# TASK STATEMENT
Reproduce the listing below line for line, with no changes.

### SUPPLIED MATERIAL ###

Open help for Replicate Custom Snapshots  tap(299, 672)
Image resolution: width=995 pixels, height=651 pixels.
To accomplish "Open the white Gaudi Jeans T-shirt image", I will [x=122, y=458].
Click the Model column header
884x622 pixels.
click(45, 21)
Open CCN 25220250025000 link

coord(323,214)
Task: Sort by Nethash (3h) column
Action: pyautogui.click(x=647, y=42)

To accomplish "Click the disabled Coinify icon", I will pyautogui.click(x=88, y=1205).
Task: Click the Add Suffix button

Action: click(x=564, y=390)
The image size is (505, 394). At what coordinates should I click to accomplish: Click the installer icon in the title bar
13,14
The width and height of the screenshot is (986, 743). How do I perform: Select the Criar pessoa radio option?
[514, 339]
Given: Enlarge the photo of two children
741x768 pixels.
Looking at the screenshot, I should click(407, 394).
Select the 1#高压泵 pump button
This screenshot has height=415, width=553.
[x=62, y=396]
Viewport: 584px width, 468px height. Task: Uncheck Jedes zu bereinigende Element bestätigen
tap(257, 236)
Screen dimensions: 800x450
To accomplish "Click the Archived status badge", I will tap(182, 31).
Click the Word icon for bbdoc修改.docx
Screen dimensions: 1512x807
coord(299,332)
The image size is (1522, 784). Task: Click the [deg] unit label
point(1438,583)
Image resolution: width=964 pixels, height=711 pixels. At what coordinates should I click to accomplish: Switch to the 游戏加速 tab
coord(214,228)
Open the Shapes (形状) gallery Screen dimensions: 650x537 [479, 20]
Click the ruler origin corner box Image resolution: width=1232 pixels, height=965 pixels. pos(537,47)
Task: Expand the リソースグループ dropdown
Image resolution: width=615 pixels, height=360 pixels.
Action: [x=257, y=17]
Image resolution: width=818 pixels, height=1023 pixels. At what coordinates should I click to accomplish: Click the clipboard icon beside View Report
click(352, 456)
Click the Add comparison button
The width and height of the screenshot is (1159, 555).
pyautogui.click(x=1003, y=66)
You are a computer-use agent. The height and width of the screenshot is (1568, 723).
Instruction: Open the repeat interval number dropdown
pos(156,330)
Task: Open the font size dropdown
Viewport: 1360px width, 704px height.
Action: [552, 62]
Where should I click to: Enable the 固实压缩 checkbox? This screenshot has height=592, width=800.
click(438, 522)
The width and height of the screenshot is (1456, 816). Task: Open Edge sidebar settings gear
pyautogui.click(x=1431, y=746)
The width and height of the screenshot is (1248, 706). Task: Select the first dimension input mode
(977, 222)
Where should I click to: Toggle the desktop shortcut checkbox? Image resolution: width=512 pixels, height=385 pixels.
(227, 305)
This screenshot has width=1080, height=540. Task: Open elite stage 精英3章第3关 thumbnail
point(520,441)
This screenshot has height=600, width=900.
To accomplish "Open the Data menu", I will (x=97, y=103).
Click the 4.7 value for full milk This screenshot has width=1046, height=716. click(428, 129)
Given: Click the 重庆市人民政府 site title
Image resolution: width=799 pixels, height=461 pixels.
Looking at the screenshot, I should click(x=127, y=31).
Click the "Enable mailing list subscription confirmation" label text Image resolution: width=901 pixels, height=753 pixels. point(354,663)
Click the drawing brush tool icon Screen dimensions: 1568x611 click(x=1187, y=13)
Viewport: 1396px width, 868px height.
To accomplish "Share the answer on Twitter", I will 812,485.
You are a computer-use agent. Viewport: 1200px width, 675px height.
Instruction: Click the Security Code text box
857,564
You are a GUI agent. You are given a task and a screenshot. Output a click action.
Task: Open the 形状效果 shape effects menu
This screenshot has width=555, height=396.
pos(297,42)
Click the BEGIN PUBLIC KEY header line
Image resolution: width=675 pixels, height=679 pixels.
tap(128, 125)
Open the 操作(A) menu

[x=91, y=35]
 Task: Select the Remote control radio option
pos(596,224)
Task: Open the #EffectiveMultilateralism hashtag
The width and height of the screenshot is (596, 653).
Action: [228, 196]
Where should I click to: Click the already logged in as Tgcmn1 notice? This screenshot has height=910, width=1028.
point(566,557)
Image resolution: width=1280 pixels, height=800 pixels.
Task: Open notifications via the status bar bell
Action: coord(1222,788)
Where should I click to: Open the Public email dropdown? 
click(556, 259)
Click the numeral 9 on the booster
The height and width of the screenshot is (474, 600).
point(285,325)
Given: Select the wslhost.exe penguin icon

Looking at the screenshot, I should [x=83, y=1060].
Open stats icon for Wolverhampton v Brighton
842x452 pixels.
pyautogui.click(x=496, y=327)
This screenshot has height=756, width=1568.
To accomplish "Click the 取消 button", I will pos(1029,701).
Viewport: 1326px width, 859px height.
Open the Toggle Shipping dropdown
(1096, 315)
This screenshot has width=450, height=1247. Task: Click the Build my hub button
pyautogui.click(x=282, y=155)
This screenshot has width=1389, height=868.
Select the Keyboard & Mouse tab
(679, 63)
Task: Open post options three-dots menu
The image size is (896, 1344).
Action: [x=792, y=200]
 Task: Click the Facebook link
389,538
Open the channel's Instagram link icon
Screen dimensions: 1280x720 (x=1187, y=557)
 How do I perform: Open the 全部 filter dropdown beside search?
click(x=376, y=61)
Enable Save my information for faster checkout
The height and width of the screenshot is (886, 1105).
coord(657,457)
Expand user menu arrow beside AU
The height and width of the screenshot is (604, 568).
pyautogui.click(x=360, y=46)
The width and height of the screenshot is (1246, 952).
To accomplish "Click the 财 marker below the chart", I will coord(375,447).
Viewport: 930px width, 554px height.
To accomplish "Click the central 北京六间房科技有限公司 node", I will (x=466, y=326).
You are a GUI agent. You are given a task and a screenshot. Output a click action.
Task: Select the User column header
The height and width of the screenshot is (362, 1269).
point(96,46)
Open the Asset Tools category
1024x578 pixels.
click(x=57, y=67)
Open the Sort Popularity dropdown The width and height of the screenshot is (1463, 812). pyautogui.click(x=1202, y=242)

###

# OUTPUT OF THE TASK
Open help for Replicate Custom Snapshots  tap(299, 672)
Image resolution: width=995 pixels, height=651 pixels.
To accomplish "Open the white Gaudi Jeans T-shirt image", I will [x=122, y=458].
Click the Model column header
884x622 pixels.
click(45, 21)
Open CCN 25220250025000 link

coord(323,214)
Task: Sort by Nethash (3h) column
Action: pyautogui.click(x=647, y=42)

To accomplish "Click the disabled Coinify icon", I will pyautogui.click(x=88, y=1205).
Task: Click the Add Suffix button

Action: click(x=564, y=390)
The image size is (505, 394). At what coordinates should I click to accomplish: Click the installer icon in the title bar
13,14
The width and height of the screenshot is (986, 743). How do I perform: Select the Criar pessoa radio option?
[514, 339]
Given: Enlarge the photo of two children
741x768 pixels.
Looking at the screenshot, I should click(407, 394).
Select the 1#高压泵 pump button
This screenshot has height=415, width=553.
[x=62, y=396]
Viewport: 584px width, 468px height. Task: Uncheck Jedes zu bereinigende Element bestätigen
tap(257, 236)
Screen dimensions: 800x450
To accomplish "Click the Archived status badge", I will tap(182, 31).
Click the Word icon for bbdoc修改.docx
Screen dimensions: 1512x807
coord(299,332)
The image size is (1522, 784). Task: Click the [deg] unit label
point(1438,583)
Image resolution: width=964 pixels, height=711 pixels. At what coordinates should I click to accomplish: Switch to the 游戏加速 tab
coord(214,228)
Open the Shapes (形状) gallery Screen dimensions: 650x537 [479, 20]
Click the ruler origin corner box Image resolution: width=1232 pixels, height=965 pixels. pos(537,47)
Task: Expand the リソースグループ dropdown
Image resolution: width=615 pixels, height=360 pixels.
Action: [x=257, y=17]
Image resolution: width=818 pixels, height=1023 pixels. At what coordinates should I click to accomplish: Click the clipboard icon beside View Report
click(352, 456)
Click the Add comparison button
The width and height of the screenshot is (1159, 555).
pyautogui.click(x=1003, y=66)
You are a computer-use agent. The height and width of the screenshot is (1568, 723).
Instruction: Open the repeat interval number dropdown
pos(156,330)
Task: Open the font size dropdown
Viewport: 1360px width, 704px height.
Action: [552, 62]
Where should I click to: Enable the 固实压缩 checkbox? This screenshot has height=592, width=800.
click(438, 522)
The width and height of the screenshot is (1456, 816). Task: Open Edge sidebar settings gear
pyautogui.click(x=1431, y=746)
The width and height of the screenshot is (1248, 706). Task: Select the first dimension input mode
(977, 222)
Where should I click to: Toggle the desktop shortcut checkbox? Image resolution: width=512 pixels, height=385 pixels.
(227, 305)
This screenshot has width=1080, height=540. Task: Open elite stage 精英3章第3关 thumbnail
point(520,441)
This screenshot has height=600, width=900.
To accomplish "Open the Data menu", I will (x=97, y=103).
Click the 4.7 value for full milk This screenshot has width=1046, height=716. click(428, 129)
Given: Click the 重庆市人民政府 site title
Image resolution: width=799 pixels, height=461 pixels.
Looking at the screenshot, I should click(x=127, y=31).
Click the "Enable mailing list subscription confirmation" label text Image resolution: width=901 pixels, height=753 pixels. point(354,663)
Click the drawing brush tool icon Screen dimensions: 1568x611 click(x=1187, y=13)
Viewport: 1396px width, 868px height.
To accomplish "Share the answer on Twitter", I will 812,485.
You are a computer-use agent. Viewport: 1200px width, 675px height.
Instruction: Click the Security Code text box
857,564
You are a GUI agent. You are given a task and a screenshot. Output a click action.
Task: Open the 形状效果 shape effects menu
This screenshot has width=555, height=396.
pos(297,42)
Click the BEGIN PUBLIC KEY header line
Image resolution: width=675 pixels, height=679 pixels.
tap(128, 125)
Open the 操作(A) menu

[x=91, y=35]
 Task: Select the Remote control radio option
pos(596,224)
Task: Open the #EffectiveMultilateralism hashtag
The width and height of the screenshot is (596, 653).
Action: [228, 196]
Where should I click to: Click the already logged in as Tgcmn1 notice? This screenshot has height=910, width=1028.
point(566,557)
Image resolution: width=1280 pixels, height=800 pixels.
Task: Open notifications via the status bar bell
Action: coord(1222,788)
Where should I click to: Open the Public email dropdown? 
click(556, 259)
Click the numeral 9 on the booster
The height and width of the screenshot is (474, 600).
point(285,325)
Given: Select the wslhost.exe penguin icon

Looking at the screenshot, I should [x=83, y=1060].
Open stats icon for Wolverhampton v Brighton
842x452 pixels.
pyautogui.click(x=496, y=327)
This screenshot has height=756, width=1568.
To accomplish "Click the 取消 button", I will pos(1029,701).
Viewport: 1326px width, 859px height.
Open the Toggle Shipping dropdown
(1096, 315)
This screenshot has width=450, height=1247. Task: Click the Build my hub button
pyautogui.click(x=282, y=155)
This screenshot has width=1389, height=868.
Select the Keyboard & Mouse tab
(679, 63)
Task: Open post options three-dots menu
The image size is (896, 1344).
Action: [x=792, y=200]
 Task: Click the Facebook link
389,538
Open the channel's Instagram link icon
Screen dimensions: 1280x720 (x=1187, y=557)
 How do I perform: Open the 全部 filter dropdown beside search?
click(x=376, y=61)
Enable Save my information for faster checkout
The height and width of the screenshot is (886, 1105).
coord(657,457)
Expand user menu arrow beside AU
The height and width of the screenshot is (604, 568).
pyautogui.click(x=360, y=46)
The width and height of the screenshot is (1246, 952).
To accomplish "Click the 财 marker below the chart", I will coord(375,447).
Viewport: 930px width, 554px height.
To accomplish "Click the central 北京六间房科技有限公司 node", I will (x=466, y=326).
You are a GUI agent. You are given a task and a screenshot. Output a click action.
Task: Select the User column header
The height and width of the screenshot is (362, 1269).
point(96,46)
Open the Asset Tools category
1024x578 pixels.
click(x=57, y=67)
Open the Sort Popularity dropdown The width and height of the screenshot is (1463, 812). pyautogui.click(x=1202, y=242)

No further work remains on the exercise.